- PROBLEM REQUIREMENTS: Print exactly the lines below between the line holding "Select the 10.000 EUR amount tab" and the line holding "Click the cable", inclusive, and nothing more.

+++ GIVEN DATA +++

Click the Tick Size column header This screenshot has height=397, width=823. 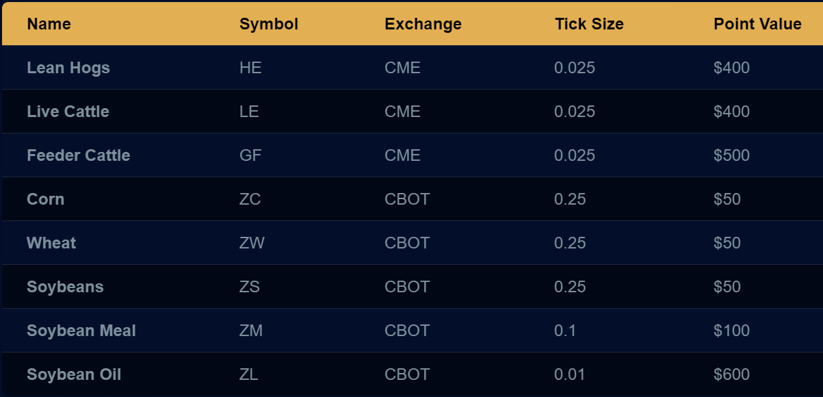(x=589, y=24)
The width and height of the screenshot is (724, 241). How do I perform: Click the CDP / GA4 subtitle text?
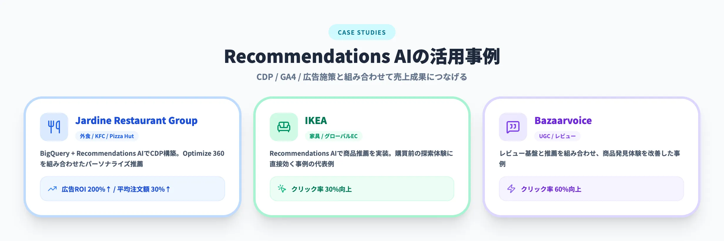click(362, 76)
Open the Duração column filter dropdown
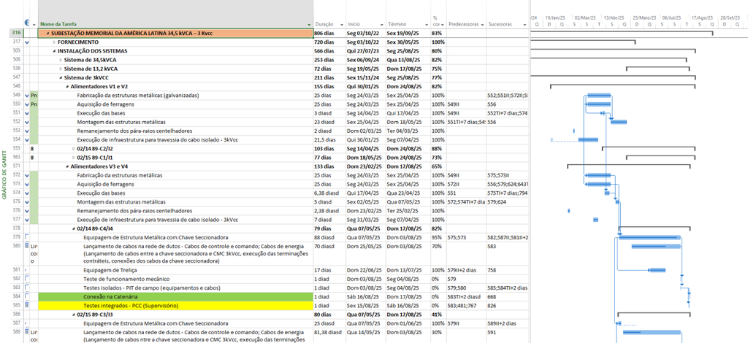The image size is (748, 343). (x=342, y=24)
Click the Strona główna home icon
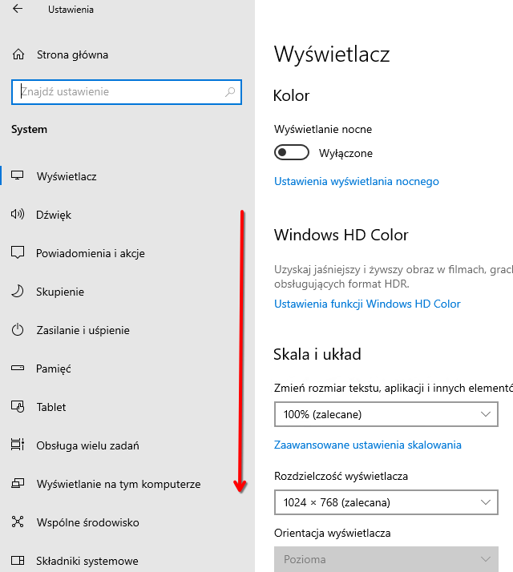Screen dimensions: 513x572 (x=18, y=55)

+++
+++ GIVEN DATA +++

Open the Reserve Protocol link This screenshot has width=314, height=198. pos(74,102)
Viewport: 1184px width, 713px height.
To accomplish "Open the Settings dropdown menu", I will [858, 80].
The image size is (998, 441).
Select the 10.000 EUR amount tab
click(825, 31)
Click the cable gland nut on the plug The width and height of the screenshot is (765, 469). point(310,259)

+++

- TASK OUTPUT:
Select the 10.000 EUR amount tab
click(825, 31)
Click the cable gland nut on the plug The width and height of the screenshot is (765, 469). point(310,259)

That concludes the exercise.